第103話 風俗のバイトの頃の女友達⑥

翔子はその後も定期的に店にやって来る。


「なんかさぁ、翔子ってホスト通いしているよな」


「通ってないわよ」


「いや、十分通っているでしょ」


「そんな恥ずかしい事、言わないで」


「恥ずかしい事か?」


「一緒の店の女の子に知れたら何を言われるか・・・」


「ふ~ん、何か言われるんだ」


(じゃ来なきゃいいじゃん)


「ホストイコールひもだからね」


「俺達って、イメージ悪いんだなあ」


「違うって言えるの?」


「違うよ、俺達は夢を売ってお金を貰っているのだ!ははは」


「冗談は顔だけにしなさいよ」


「はい、はい」


(相変わらず、むかつく女だ)


「最近、赤坂は私に店に来るなって言うのよ」


「ふ~ん、そうなんだ」


(そりゃ~言うだろ!)


「何故だかわかる?」


「ん?また変な話なら聞かないからな」


「うるさい、聞きなさいよ」


「はい、はい」


(どうせ、またくだらない話なんだろうなぁ)


「あのね」


「また赤坂さんの人に言えないような話なら聞かないよ」


「黙って聞きなさいって」


「わかったよ」


(強引な女)


「実は、赤坂が私と結婚したいから、お金使わないで貯めろって言うの」


「へ~」


(お~予想外の話)


「でね」


「ちょっと待って、そんな話を俺にしていいのか?」


「いいのよ」


「どうしてそんな話を俺に話すんだよ」


「昔からの付き合いだから」


「いや、そんな付き合いないじゃん」


「それでね」


「・・・・」


(聞いてねえし)


「田舎に一緒に帰ろうって言うのよ」


「いい話じゃん」


(まだ続くのか・・・あ~誰か席に来ないかな)


「どこが?どうせ口からでまかせよ」


「そうかなぁ」


「あのおやじ、あの歳とあの顔で私の前では赤ちゃん言葉だし」


「あ~またそれか・・・そんな話、聞きたくないよ」


(また・・・もしかして、いろんな場所で話をしてるのかな?)


「そんな人が結婚ってどう思う?」


「信じてあげれば?」


(俺も白々しい事を言ってるな)


「結婚詐欺に決まっているわよ。
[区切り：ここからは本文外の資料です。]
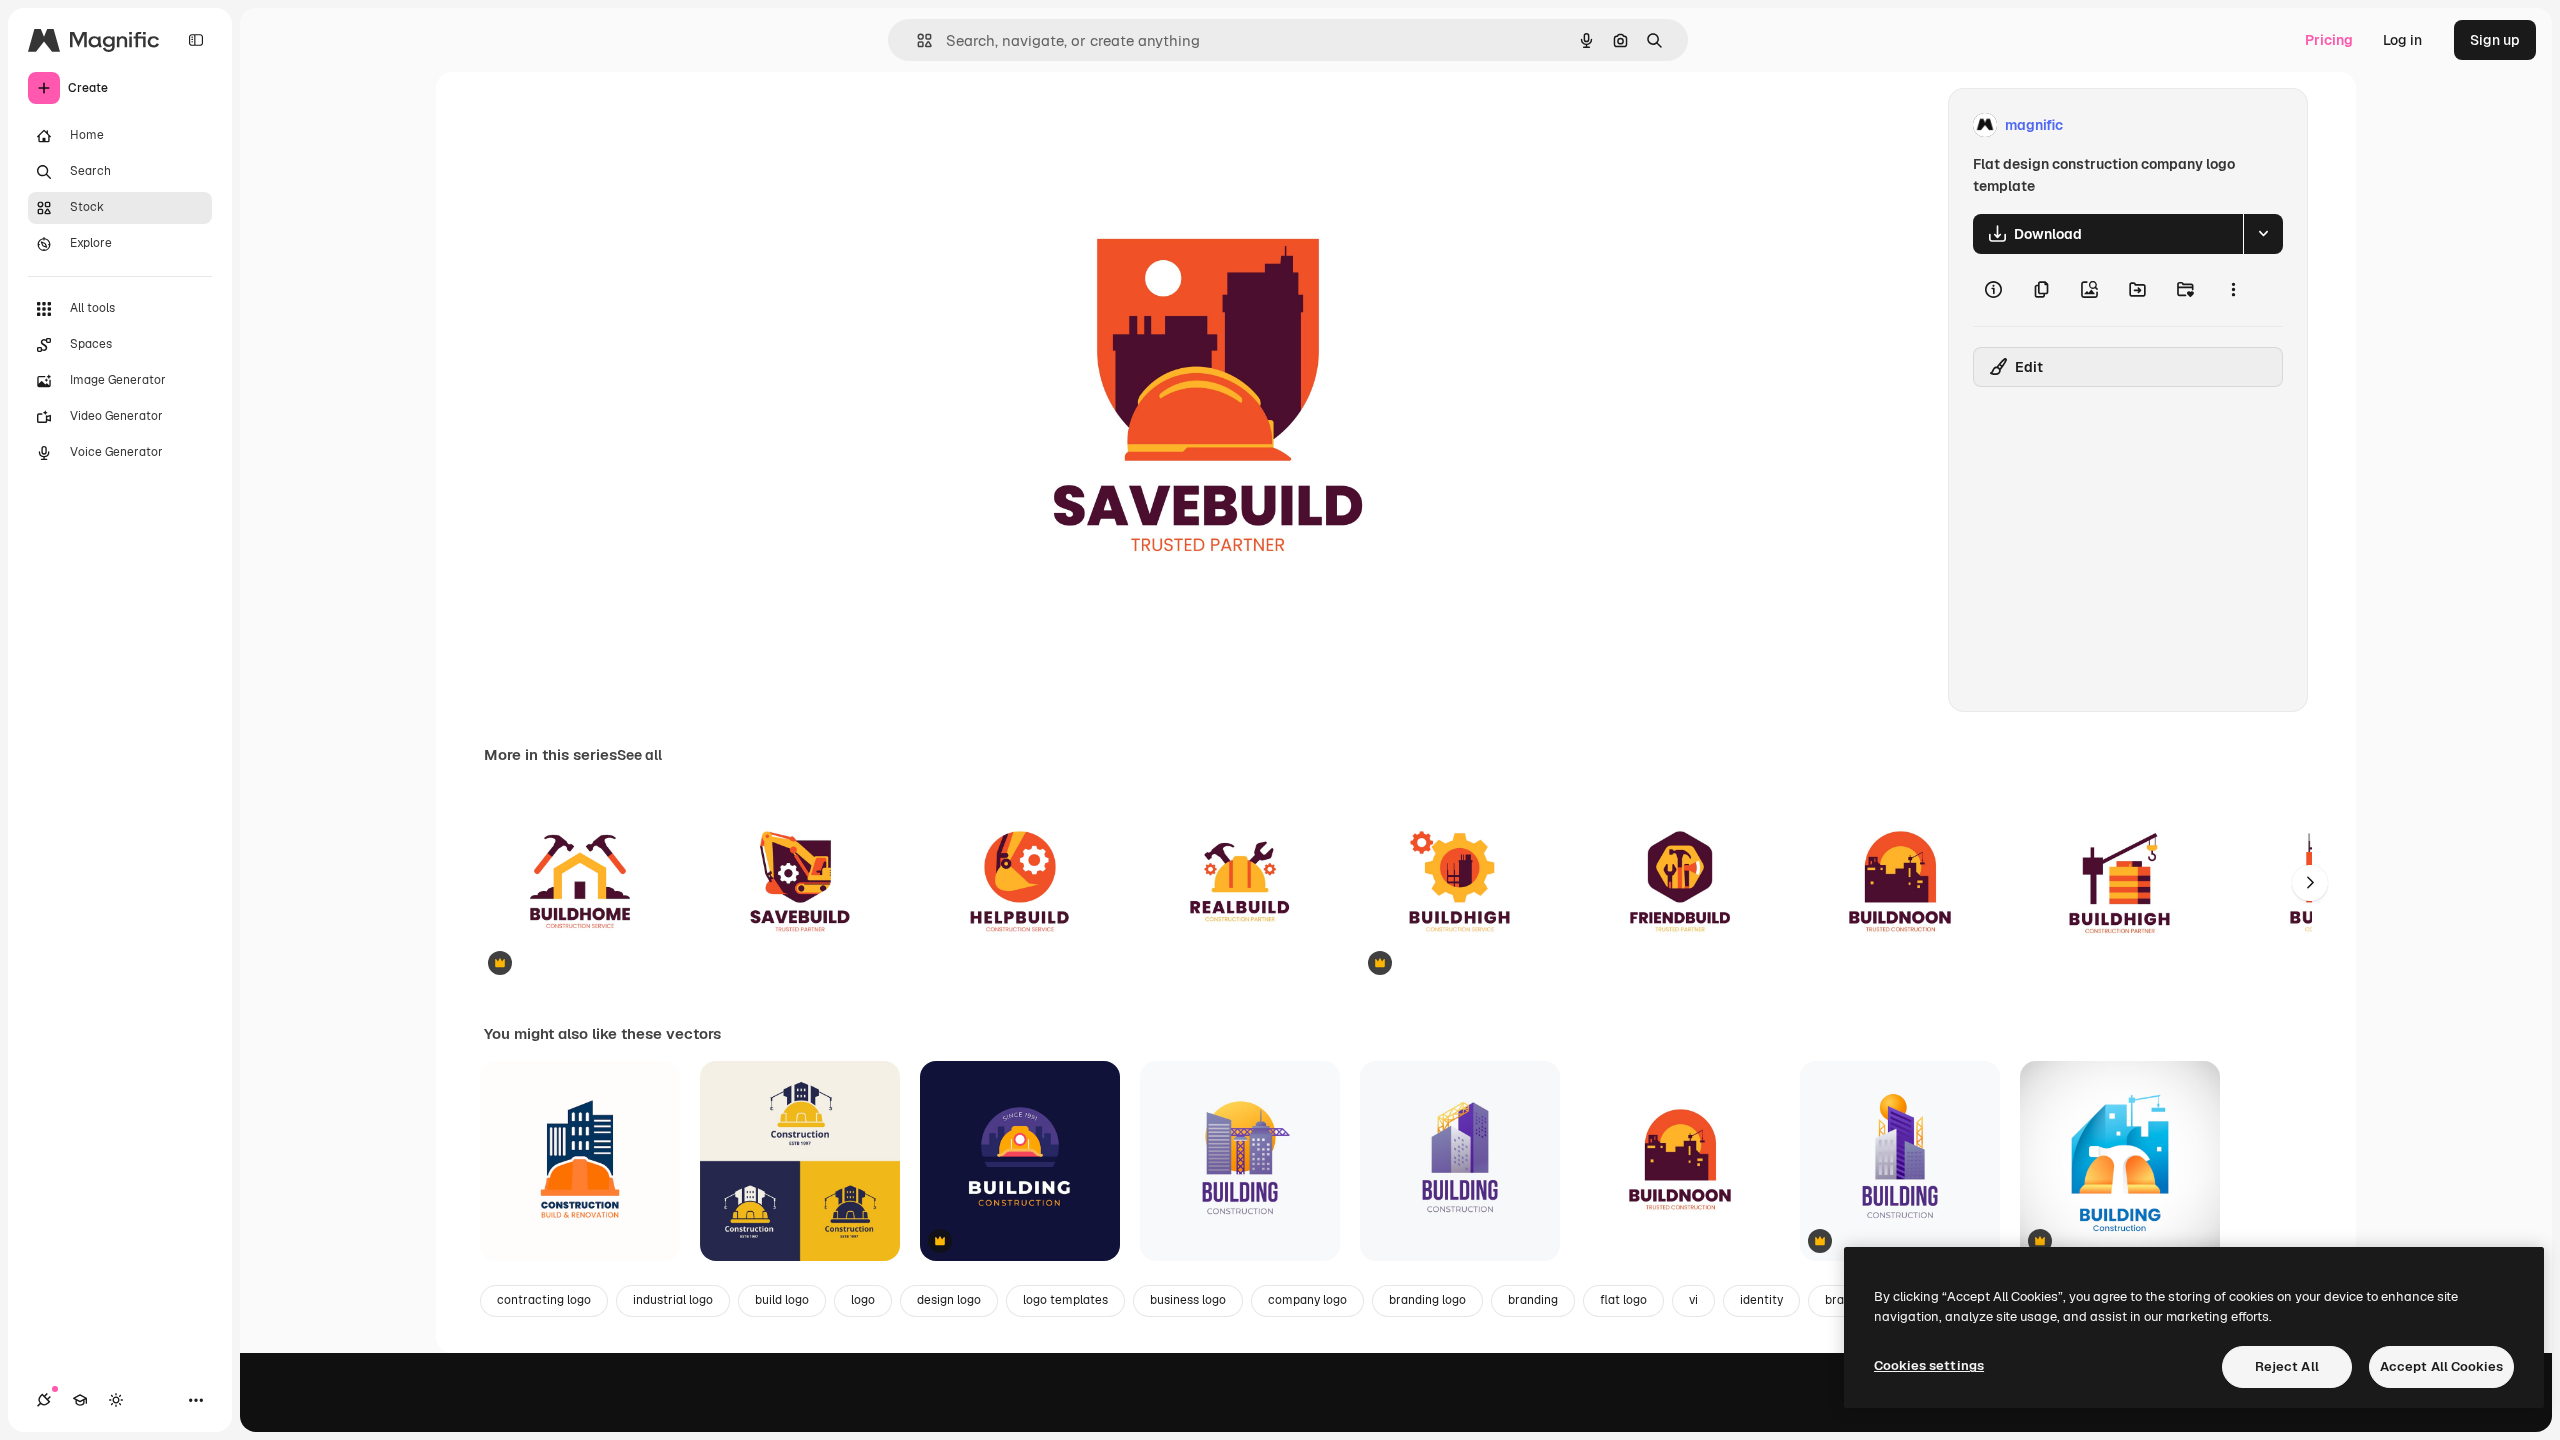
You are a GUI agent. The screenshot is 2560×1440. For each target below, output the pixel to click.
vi (1693, 1300)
そう言って私からお金引っ張るつもりだって」


「そんな事ないって。そうやって決めつけるのもよくないよ」


「だからホストって嫌いなのよ」


「あのさ~友達として言うけど、自分の彼をひどく言うのは最低じゃない?」


「だって彼氏じゃないもん」


「そうなの?」


(自分から気に入ったって言ったくせに・・・)


その後も、聞きたくない話を次から次と人目も気にせず話す。

昔からの友達だからとはいえ、俺の上司にあたる先輩の話ばかりで耳を塞ぎたくなる。


(そっか、わかったぞ)


俺は、そういう口には出していけない事を平気でしゃべる性格、言葉使いが生理的に合わないのだろうと気付く。

求婚の話を聞いて以来、翔子と一緒にいる時の赤坂の顔を見ると妙にうれしそうな顔をしている様に感じる。